▸ Problem requirements
Please collect every line of the data below that contains the word "pixels".

##########

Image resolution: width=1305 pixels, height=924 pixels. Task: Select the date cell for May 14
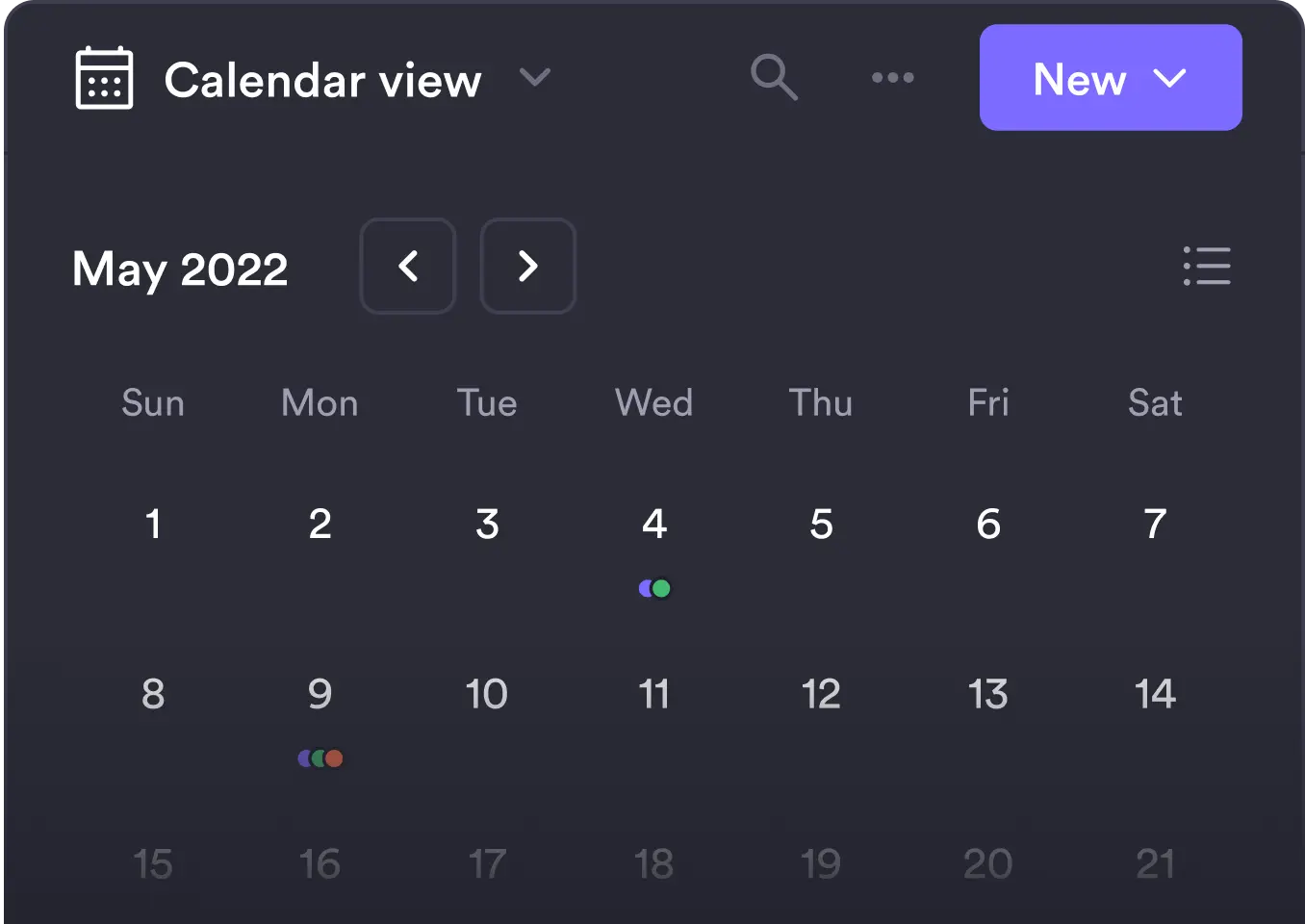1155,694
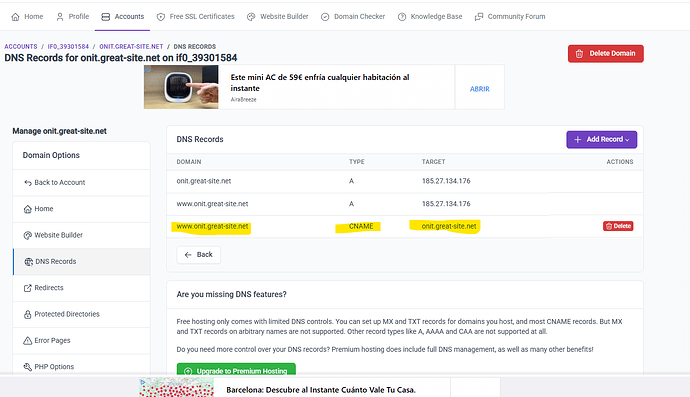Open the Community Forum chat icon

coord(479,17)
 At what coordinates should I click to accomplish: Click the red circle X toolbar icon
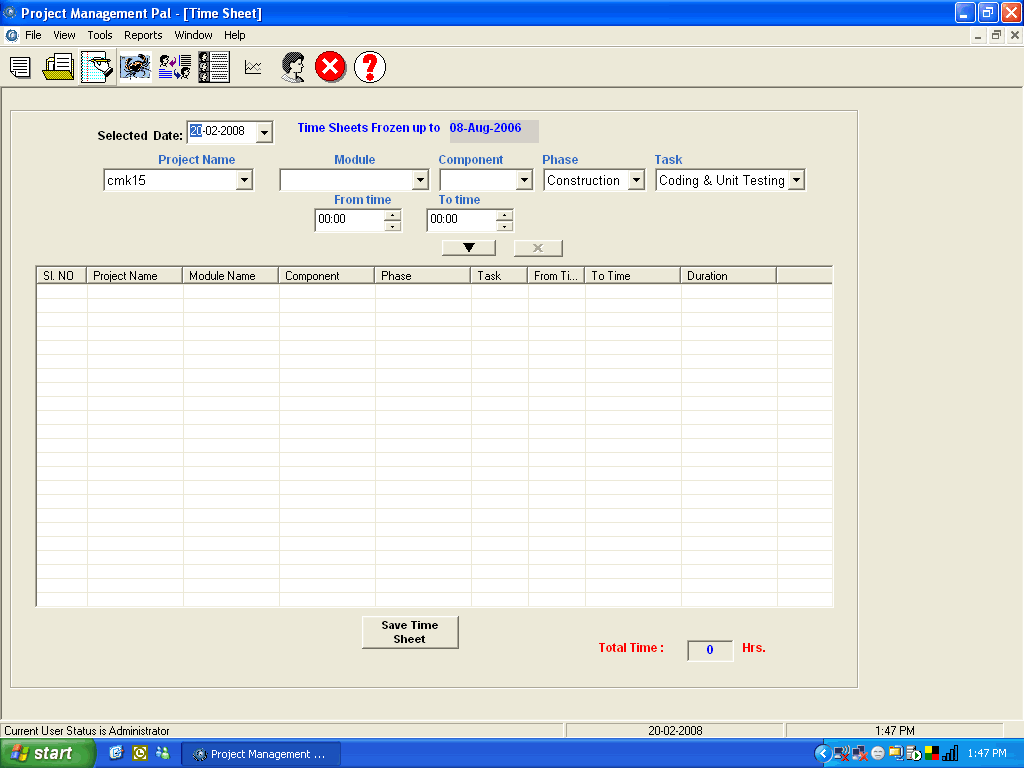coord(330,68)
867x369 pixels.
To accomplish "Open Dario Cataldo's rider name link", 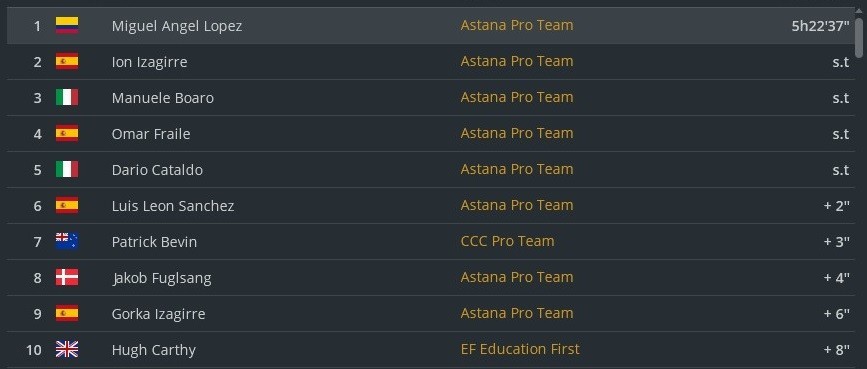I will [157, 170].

##########

▸ The output
Image resolution: width=1305 pixels, height=924 pixels. Task: Select the date cell for May 14
867x369 pixels.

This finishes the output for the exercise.